Staphylococcus aureus is a bacterium that causes a variety of diseases ranging from local skin or soft tissue infections to invasive chronic infections such as pneumonia. Such infections are a major cause of death worldwide including New Zealand. They also disproportionately affect Māori and Pacific peoples.

Invasive chronic infections are often linked with the ability of S. aureus to form biofilms: complex mixtures of biomolecules made by microorganisms, which allow them to stick to surfaces (including human tissue), colonise them, and resist antibiotic treatment.

In this talk I will summarise our efforts to develop a diagnostic probe for S. aureus biofilm infected tissue by targeting serine hydrolases via a covalent link. Work on the serine hydrolase FphH is highlighted in the figure. An international collaborative team is combining structure-function characterisations with organic synthesis, peptide discoveries via phage display and in silico methods to achieve the required exceptional level of specificity.

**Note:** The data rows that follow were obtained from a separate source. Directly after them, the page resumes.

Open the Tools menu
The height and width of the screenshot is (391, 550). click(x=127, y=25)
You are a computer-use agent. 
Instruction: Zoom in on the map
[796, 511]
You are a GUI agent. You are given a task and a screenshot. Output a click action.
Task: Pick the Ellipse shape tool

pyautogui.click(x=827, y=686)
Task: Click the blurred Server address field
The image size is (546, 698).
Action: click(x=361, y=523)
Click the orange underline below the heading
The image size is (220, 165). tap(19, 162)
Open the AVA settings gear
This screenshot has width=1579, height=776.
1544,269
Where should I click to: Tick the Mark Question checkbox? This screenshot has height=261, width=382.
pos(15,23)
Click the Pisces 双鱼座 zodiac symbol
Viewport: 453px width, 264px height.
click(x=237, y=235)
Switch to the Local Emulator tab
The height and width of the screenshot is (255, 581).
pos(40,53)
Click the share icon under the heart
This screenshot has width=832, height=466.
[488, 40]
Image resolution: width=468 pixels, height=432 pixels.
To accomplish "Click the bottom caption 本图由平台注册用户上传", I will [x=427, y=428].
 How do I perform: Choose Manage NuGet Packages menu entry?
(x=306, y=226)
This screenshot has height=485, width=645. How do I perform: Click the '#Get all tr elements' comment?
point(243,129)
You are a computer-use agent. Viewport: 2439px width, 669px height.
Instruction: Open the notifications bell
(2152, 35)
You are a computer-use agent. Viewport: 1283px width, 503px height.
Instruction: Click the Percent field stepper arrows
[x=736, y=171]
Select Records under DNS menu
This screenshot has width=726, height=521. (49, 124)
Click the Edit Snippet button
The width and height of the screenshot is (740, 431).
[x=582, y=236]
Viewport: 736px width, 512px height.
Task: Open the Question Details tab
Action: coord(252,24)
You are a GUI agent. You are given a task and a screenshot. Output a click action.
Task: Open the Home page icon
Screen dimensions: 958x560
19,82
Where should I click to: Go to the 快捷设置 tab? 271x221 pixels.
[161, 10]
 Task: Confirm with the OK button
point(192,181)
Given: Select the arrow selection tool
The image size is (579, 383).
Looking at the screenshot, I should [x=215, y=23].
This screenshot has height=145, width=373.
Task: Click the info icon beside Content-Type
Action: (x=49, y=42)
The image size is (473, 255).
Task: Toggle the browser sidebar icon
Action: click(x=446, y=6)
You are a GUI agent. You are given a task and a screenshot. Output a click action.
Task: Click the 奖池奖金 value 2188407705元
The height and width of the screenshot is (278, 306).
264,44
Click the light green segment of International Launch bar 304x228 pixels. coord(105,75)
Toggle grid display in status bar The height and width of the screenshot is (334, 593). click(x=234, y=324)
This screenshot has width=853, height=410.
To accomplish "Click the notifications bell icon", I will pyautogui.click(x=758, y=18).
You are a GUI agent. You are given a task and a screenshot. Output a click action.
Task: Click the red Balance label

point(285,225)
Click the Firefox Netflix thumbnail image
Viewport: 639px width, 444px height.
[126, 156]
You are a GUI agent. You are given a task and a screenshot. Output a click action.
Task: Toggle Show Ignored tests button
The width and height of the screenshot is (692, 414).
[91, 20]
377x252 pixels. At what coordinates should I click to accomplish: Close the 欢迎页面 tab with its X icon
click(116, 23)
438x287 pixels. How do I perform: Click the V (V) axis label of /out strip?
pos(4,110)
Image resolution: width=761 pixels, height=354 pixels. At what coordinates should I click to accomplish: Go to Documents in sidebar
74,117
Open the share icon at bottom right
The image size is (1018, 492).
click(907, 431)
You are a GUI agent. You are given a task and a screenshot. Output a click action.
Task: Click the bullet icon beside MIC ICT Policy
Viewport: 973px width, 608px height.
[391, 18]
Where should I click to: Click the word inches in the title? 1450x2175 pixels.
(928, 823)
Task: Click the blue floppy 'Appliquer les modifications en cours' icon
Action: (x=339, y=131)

In parallel, we are also investigating the contributions of these serine hydrolases to S. aureus biofilm formation and virulence, while trying to determine their biological functions. This is achieved via bacterial metabolomics investigations by linking microbiology with mass spectrometry and NMR techniques.

As a PhD graduate from the Chemistry and Biochemistry Departments at Otago, who is now exploring the world of Microbiology, one goal of this talk is to strengthen the scientific link between the three already physically linked Departments.